• [Wykaz]
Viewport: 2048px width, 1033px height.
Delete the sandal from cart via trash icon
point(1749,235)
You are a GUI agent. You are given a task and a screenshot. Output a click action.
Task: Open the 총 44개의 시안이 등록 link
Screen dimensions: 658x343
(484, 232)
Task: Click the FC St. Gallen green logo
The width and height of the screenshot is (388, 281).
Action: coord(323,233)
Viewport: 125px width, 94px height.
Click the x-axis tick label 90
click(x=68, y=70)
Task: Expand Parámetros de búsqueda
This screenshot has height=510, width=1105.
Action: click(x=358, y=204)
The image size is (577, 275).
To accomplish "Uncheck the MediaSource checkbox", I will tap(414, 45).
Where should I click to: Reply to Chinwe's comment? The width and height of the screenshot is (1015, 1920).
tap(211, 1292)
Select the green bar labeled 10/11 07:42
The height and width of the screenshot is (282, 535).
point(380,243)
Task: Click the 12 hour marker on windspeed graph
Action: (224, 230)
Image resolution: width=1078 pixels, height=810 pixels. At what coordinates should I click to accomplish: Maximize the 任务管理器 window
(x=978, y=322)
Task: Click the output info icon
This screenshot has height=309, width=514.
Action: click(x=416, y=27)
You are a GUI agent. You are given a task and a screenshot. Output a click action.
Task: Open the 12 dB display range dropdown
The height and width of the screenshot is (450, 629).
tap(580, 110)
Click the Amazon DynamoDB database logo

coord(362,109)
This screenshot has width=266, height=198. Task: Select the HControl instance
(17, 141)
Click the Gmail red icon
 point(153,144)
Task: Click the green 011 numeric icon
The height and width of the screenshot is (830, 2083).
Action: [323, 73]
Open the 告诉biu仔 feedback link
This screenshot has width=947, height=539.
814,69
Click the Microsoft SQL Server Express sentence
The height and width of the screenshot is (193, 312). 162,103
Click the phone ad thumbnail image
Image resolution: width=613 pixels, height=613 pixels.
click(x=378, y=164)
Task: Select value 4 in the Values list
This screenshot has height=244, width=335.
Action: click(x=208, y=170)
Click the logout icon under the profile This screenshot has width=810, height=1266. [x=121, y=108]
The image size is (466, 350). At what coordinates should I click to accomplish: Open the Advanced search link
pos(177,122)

• [Polecenie]
Zacytuj dosłownie wszystkie wiersze z wykazu powyżej, bez żadnych zmian.

• [Wynik zadania]
Viewport: 2048px width, 1033px height.
Delete the sandal from cart via trash icon
point(1749,235)
You are a GUI agent. You are given a task and a screenshot. Output a click action.
Task: Open the 총 44개의 시안이 등록 link
Screen dimensions: 658x343
(484, 232)
Task: Click the FC St. Gallen green logo
The width and height of the screenshot is (388, 281).
Action: coord(323,233)
Viewport: 125px width, 94px height.
Click the x-axis tick label 90
click(x=68, y=70)
Task: Expand Parámetros de búsqueda
This screenshot has height=510, width=1105.
Action: click(x=358, y=204)
The image size is (577, 275).
To accomplish "Uncheck the MediaSource checkbox", I will tap(414, 45).
Where should I click to: Reply to Chinwe's comment? The width and height of the screenshot is (1015, 1920).
tap(211, 1292)
Select the green bar labeled 10/11 07:42
The height and width of the screenshot is (282, 535).
point(380,243)
Task: Click the 12 hour marker on windspeed graph
Action: (224, 230)
Image resolution: width=1078 pixels, height=810 pixels. At what coordinates should I click to accomplish: Maximize the 任务管理器 window
(x=978, y=322)
Task: Click the output info icon
This screenshot has height=309, width=514.
Action: click(x=416, y=27)
You are a GUI agent. You are given a task and a screenshot. Output a click action.
Task: Open the 12 dB display range dropdown
The height and width of the screenshot is (450, 629).
tap(580, 110)
Click the Amazon DynamoDB database logo

coord(362,109)
This screenshot has width=266, height=198. Task: Select the HControl instance
(17, 141)
Click the Gmail red icon
 point(153,144)
Task: Click the green 011 numeric icon
The height and width of the screenshot is (830, 2083).
Action: [323, 73]
Open the 告诉biu仔 feedback link
This screenshot has width=947, height=539.
814,69
Click the Microsoft SQL Server Express sentence
The height and width of the screenshot is (193, 312). 162,103
Click the phone ad thumbnail image
Image resolution: width=613 pixels, height=613 pixels.
click(x=378, y=164)
Task: Select value 4 in the Values list
This screenshot has height=244, width=335.
Action: click(x=208, y=170)
Click the logout icon under the profile This screenshot has width=810, height=1266. [x=121, y=108]
The image size is (466, 350). At what coordinates should I click to accomplish: Open the Advanced search link
pos(177,122)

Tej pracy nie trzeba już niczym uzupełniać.